§ **WORK REQUEST**
Read through the listing below and return only the lines containing "computer".

§ **PROVIDED RECORDS**
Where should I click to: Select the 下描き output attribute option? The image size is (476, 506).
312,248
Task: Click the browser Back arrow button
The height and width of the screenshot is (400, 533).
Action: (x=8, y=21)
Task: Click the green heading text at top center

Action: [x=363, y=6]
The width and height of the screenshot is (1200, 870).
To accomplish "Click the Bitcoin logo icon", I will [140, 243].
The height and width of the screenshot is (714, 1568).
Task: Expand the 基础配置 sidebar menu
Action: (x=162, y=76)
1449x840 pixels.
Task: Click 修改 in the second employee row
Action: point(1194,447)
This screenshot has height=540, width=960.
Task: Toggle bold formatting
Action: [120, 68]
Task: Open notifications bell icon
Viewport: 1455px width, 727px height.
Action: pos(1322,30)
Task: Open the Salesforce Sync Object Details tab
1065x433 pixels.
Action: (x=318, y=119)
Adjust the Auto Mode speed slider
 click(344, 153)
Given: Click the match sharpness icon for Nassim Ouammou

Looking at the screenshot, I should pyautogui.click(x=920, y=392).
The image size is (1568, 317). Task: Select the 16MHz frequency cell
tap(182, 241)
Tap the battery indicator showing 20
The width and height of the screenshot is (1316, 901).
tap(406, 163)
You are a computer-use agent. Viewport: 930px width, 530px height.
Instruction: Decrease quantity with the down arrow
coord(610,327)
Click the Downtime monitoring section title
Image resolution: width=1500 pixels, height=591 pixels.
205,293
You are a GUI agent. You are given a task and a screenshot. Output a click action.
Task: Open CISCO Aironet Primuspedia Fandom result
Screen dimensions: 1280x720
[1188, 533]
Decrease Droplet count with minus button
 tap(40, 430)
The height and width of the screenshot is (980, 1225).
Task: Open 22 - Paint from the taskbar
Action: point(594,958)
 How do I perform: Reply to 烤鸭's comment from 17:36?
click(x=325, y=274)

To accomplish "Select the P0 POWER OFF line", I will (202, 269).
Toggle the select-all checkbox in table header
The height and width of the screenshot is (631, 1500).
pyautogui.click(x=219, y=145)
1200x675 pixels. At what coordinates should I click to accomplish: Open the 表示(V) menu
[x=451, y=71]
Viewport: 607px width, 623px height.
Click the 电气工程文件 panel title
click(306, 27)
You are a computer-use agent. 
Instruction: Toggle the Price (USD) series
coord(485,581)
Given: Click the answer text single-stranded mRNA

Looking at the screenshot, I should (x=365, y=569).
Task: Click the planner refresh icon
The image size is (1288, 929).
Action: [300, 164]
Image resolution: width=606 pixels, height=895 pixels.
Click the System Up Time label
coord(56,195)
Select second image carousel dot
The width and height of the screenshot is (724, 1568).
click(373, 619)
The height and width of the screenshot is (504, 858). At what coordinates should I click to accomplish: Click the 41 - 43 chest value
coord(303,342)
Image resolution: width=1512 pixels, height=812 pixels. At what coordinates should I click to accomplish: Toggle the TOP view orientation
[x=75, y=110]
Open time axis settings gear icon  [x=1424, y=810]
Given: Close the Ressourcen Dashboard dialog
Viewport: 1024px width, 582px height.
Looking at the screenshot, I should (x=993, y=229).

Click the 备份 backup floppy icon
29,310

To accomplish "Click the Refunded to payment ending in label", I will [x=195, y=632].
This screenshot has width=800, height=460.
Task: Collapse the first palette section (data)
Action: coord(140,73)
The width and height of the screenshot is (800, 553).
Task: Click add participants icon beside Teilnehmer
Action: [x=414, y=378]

§ **SOLUTION**
You are a computer-use agent. Viewport: 930px width, 530px height.
You are a computer-use agent. 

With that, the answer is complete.